12. Hutan yang ada disekitar lahan yang dibakar tidaklah berbahaya, karena lahan yang dibakar adalah tanah keras dan bukan gambut serta sudah ada sekat bakar, sehingga sangat kecil kemungkinan akan menjalar. Ditambah lagi Iwan mengawasi lahan yang dibakarnya dan api pada saat para penegak hukum datang sudah mulai padam.

Argumentasi kedua

1. Tidak adanya izin untuk membakar lahan dari pihak berwenang, tidak menyebabkan Iwan bisa dituntut secara pidana. Secara subtansi Pasal 69 ayat (2) UU No. 39 Tahun 2009 tentang Perlindungan dan Pengelolaan Lingkungan Hidup sudah mebolehkan petani membuka lahan dengan cara membakar asalkan sesuai dengan“kearifan lokal” sebagaimana yang dimaksud pada penjelasan Pasal 69 ayat (2). 

2. Permasalahan tidak adanya izin adalah perkara administrasi, sehingga hukumannya harus berdasarkan ketentuan administrasi pada Permen LH No. 10 Tahun 2010 tentang Mekanisme Pencegahan Pencemaran dan/atau Kerusakan Lingkungan Hidup.

3. Disebabkan tidak ada sanksi dari Permen LH tersebut,yang mengatur tentang perlunya izin membakar, maka Iwan tidak layak juga diberi sanksi secara administrasi.

Argumentasi ketiga

1. Berdasarkan Keputusan Mahkamah Agung Nomor. 036/KMA/SK/II/2013 Tentang Pemberlakuan Pedoman Penanganan Perkara Lingkungan Hidup, BAB V bagian C. Pembuktian Tindak Pidana Lingkungan, menjelaskan bahwa, “Alat bukti surat hasil labroratorium, dituangkan dalam bentuk tertulis dan dikuatkan dengan keterangan ahli dipersidangan."

2. Melihat fakta persidangan, dengan tidak hadirnya ahli Bambang Hero Saharjo, maka alat bukti berupa surat hasil laboratorium yang dijadikan JPU sebagai dasar untuk menuntut Iwan tidak mendapatkan penguatan. 

3. Pembacaan keterangan ahli yang tidak menghadiri persidangan tidak memiliki dasar hukum, karena saksi dan ahli memiliki pengertian berbeda.

Argumentasi keempat

1. Tentang luas lahan, JPU tidak konsisten. Berdasarkan surat keterangan ahli yang dimilikinya, perkiraan luas lahan yang dibakar adalah 0,7 hektar, namun dalam rangka pemulihan lahan yang rusak hanya untuk luas 0,3 hektar.
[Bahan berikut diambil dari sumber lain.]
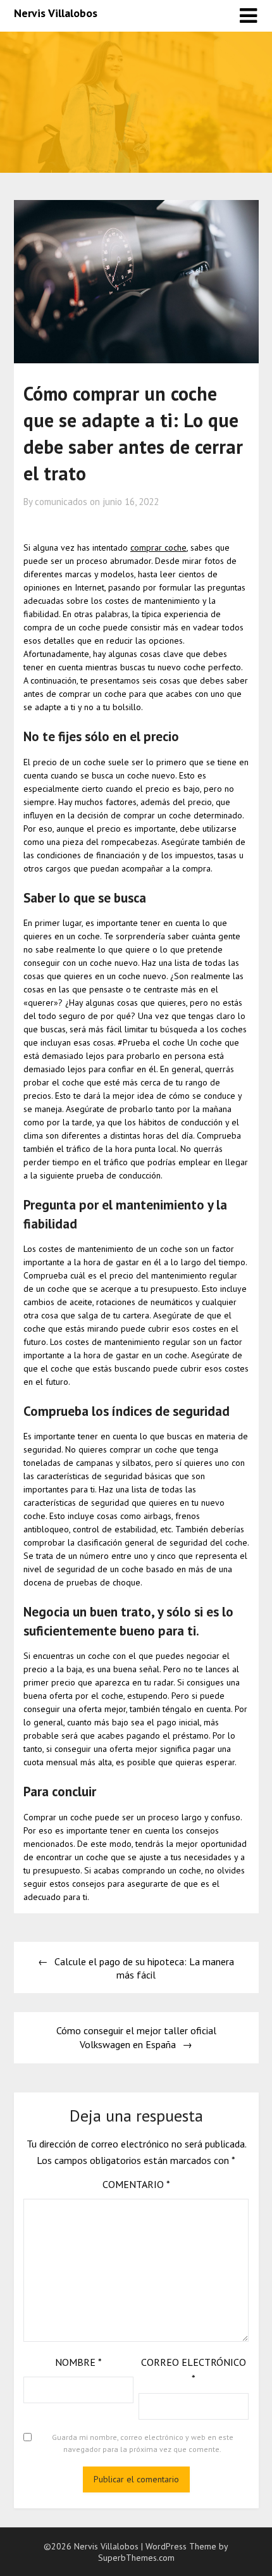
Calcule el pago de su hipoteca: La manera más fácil (144, 1968)
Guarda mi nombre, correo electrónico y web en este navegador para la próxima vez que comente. (142, 2443)
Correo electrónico (193, 2370)
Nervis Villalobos (55, 13)
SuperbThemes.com (136, 2557)
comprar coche (158, 547)
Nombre (78, 2362)
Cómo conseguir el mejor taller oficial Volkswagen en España (136, 2037)
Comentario (136, 2184)
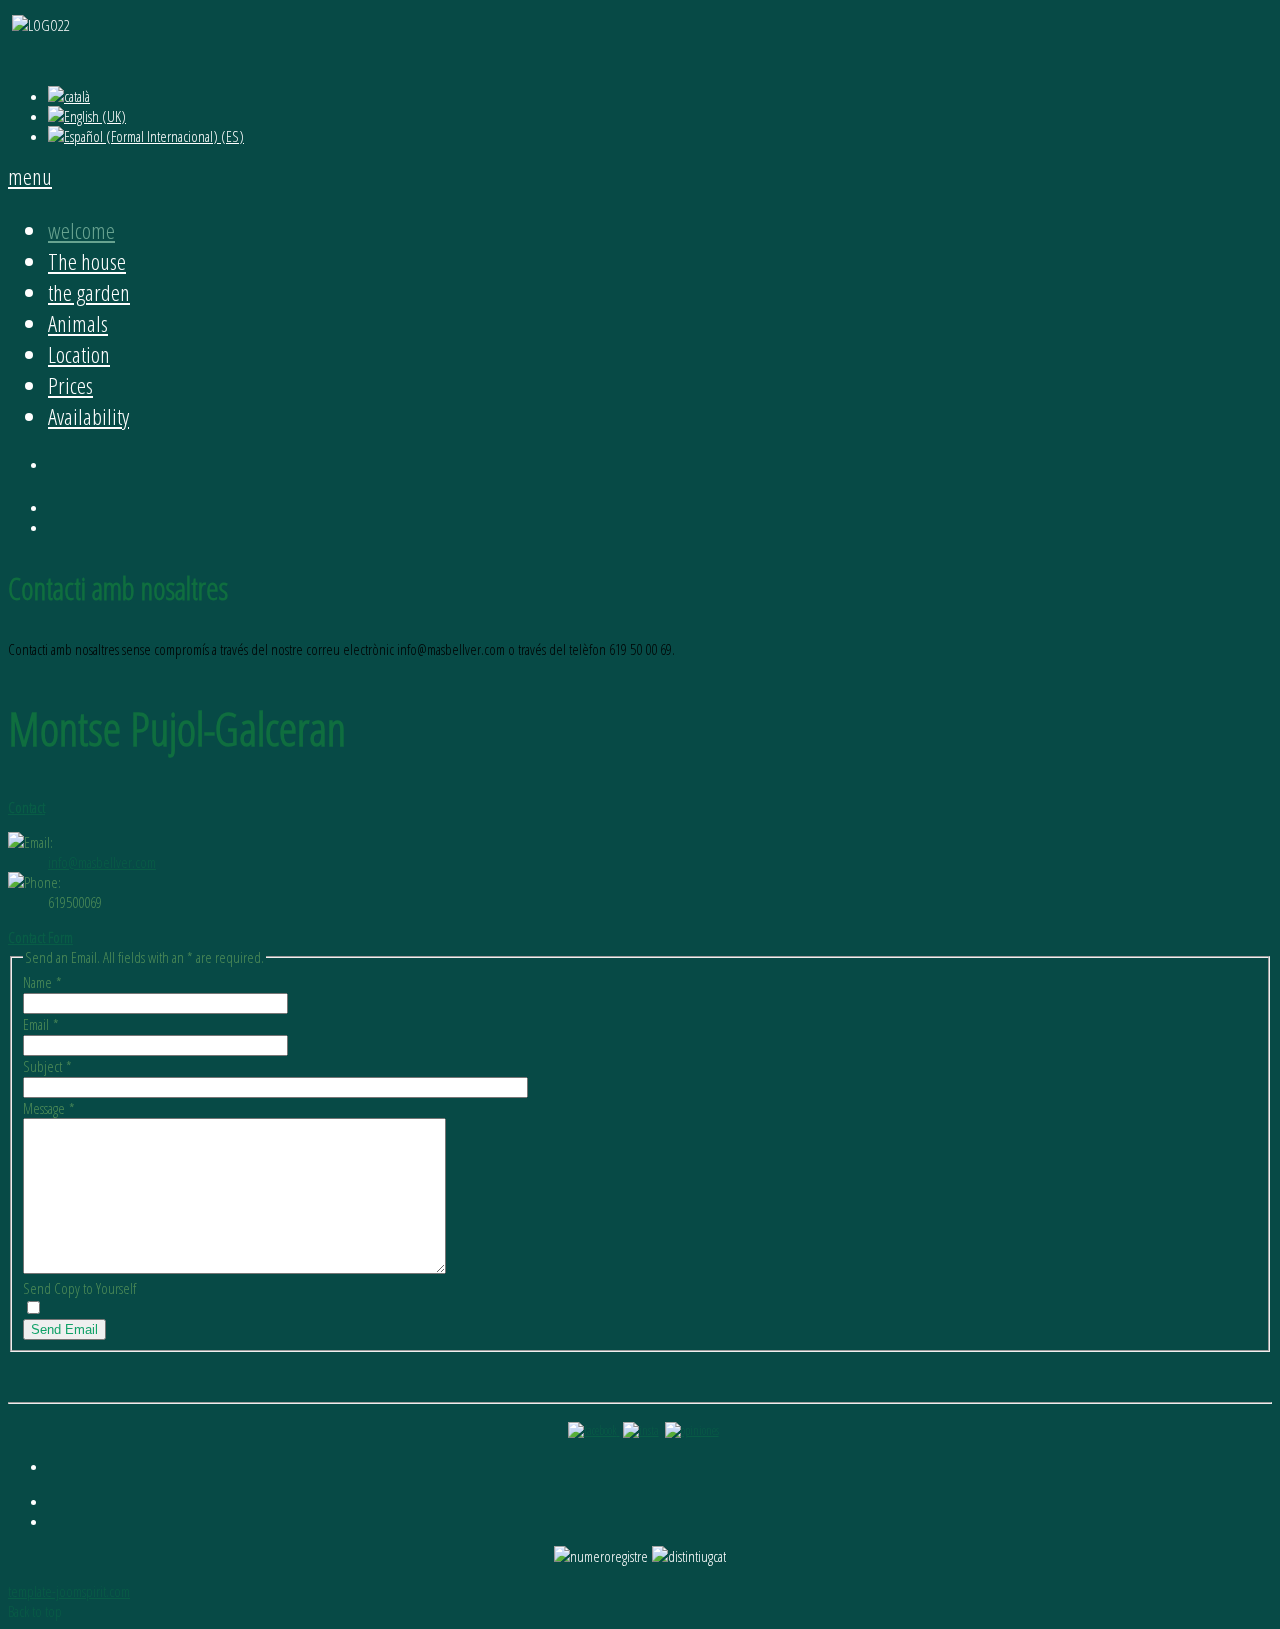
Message (49, 1108)
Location (79, 354)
2. Berdasarkan tuntutan tentang perlunya pemulihan lahan seluas 0,3 hektar, maka lahan 0,4 hektar dari 0,7 hektar luas lahan keseluruhan yang diperkirakan jaksa telah dibakar Iwan, patut diyakini telah kembali normal dan tidak rusak.

3. Berdasarkan Iwan membakar lahanya 0,7 hektar dengan cara membagi tiga kali proses pembakaran/tahap, dalam jangka waktu lebih kurang dua bulan dengan metide kearifan lokal, maka patut diyakini bahwa dugaan terjadi perusakan lingkungan hidup tidak bisa dibenarkan. Sebab dua tahap pembakaran sebelum Iwan ditangkap telah kembali normal dan membaik dan tahap ketiga pada saat Iwan ditangkap patut diyakini juga sudah membaik. 

Argumentasi kelima

1. Jika dipaksakan perbuatan Iwan sebagai perbuatan yang melanggar Pasal 56 ayat (1) UU No. 39 Tahun 2014 Tentang Perkebunan, maka hak-hak masyarakat di daerah-daerah yang hidup dengan cara bertani akan dilanggar oleh negara. Petani akan ketakutan untuk bertani dan melihat kondisi sosial petani pada umumnya, sebagian besarnya petani tidak sanggup menggunakan alat berat untuk membersihkan lahan. Kearifan lokal yang merupakan salah satu kekayan Indonesia juga akan terkikis. Keterpurukan ekonomi negara juga akan semakin parah disebabkan petani tidak bisa bertani dan kebutuhan pokok pun tidak terpenuhi. Keberlangsungan hidup manusia akan terancam dan hal ini bertentangan dengan asas serta tujuan perlindungan pengelolaan lingkungan hidup pada Pasal 2 dan Pasal 3 UU No. 32 Tahun 2009.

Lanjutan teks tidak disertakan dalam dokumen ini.